Dopo la prima ondata di disinformazione generale, la possibilità dell’abolizione del valore legale del voto di laurea è ora sulla bocca di tutti. Negli Atenei, giornali universitari, blog, oramai non si parla d’altro e dubbi e perplessità sembrano farla da padrone. Non è infatti chiaro come e in che misura il presidente del Consiglio Mario Monti voglia attuare questi cambiamenti, ma è soprattutto il perché abbia preso una così drastica decisione a suscitare più domande.

Il sistema Universitario americano per quanto possa sembrare perfetto all’apparenza, risulta essere strutturato in maniera quasi incompatibile con la realtà economica e sociale del nostro paese.
L’attuazione di tal modello infatti comporterebbe una netta disuguaglianza nel rapporto tasse-servizi, a meno che Monti non abbia intenzione di radere al suolo tutti gli Atenei per ricostruirli poi seguendo il modello di quelli presenti negli U.S.A..  In quel momento, e solo all’ora, tale scelta sarebbe giustificata.

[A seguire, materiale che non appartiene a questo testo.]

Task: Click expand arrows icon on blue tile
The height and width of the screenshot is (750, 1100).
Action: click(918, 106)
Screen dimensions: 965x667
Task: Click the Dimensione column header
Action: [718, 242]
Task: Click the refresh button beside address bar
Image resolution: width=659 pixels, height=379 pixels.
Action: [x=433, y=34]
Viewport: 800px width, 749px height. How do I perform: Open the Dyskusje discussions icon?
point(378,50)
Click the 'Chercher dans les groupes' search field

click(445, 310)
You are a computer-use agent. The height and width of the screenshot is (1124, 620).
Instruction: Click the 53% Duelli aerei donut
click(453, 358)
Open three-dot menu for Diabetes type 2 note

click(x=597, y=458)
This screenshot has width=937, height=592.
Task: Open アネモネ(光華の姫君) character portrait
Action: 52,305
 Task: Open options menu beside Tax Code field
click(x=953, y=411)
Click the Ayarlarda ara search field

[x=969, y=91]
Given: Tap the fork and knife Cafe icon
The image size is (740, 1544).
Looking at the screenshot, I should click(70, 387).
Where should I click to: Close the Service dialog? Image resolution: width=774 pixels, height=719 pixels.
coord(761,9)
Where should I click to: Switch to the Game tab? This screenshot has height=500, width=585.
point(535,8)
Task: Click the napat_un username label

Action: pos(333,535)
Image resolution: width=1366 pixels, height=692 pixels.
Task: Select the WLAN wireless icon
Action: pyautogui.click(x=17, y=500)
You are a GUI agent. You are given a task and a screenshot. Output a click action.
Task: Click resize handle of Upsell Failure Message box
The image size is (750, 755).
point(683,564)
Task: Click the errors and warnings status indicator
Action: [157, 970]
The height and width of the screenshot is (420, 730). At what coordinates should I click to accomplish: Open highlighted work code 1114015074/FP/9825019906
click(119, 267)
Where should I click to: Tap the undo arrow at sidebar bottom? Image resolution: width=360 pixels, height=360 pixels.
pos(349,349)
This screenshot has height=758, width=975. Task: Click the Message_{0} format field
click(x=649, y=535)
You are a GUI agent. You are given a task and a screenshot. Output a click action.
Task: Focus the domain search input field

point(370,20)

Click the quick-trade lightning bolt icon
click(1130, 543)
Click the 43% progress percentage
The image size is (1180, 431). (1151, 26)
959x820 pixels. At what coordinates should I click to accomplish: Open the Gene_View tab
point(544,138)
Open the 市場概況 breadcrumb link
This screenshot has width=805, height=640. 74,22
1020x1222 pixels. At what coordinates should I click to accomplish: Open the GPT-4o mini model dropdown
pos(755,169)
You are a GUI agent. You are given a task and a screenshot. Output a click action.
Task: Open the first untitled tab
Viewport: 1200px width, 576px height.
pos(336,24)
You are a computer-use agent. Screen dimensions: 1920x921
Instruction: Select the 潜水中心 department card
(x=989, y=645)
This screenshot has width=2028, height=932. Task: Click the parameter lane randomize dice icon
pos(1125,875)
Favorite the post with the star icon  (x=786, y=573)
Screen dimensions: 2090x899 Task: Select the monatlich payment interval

Ma pare che non siano questi i piani del presidente del consiglio. Tale scelta infatti  sarebbe presa esclusivamente per riuscire a combattere la sempre più alta diffusione di “istituti privati distributori di lauree”, come la CEPU, tanto per  fare un esempio. Attuando però la distinzione tra università di serie A e B, le tasse  di lieviterebbero in maniera tale da rischiare un ulteriore calo delle immatricolazioni. Eventualità che l’Italia, visto l’alto numero di braccia che hanno preferito dedicarsi al lavoro invece che allo studio in questi ultimi anni, non può permettersi.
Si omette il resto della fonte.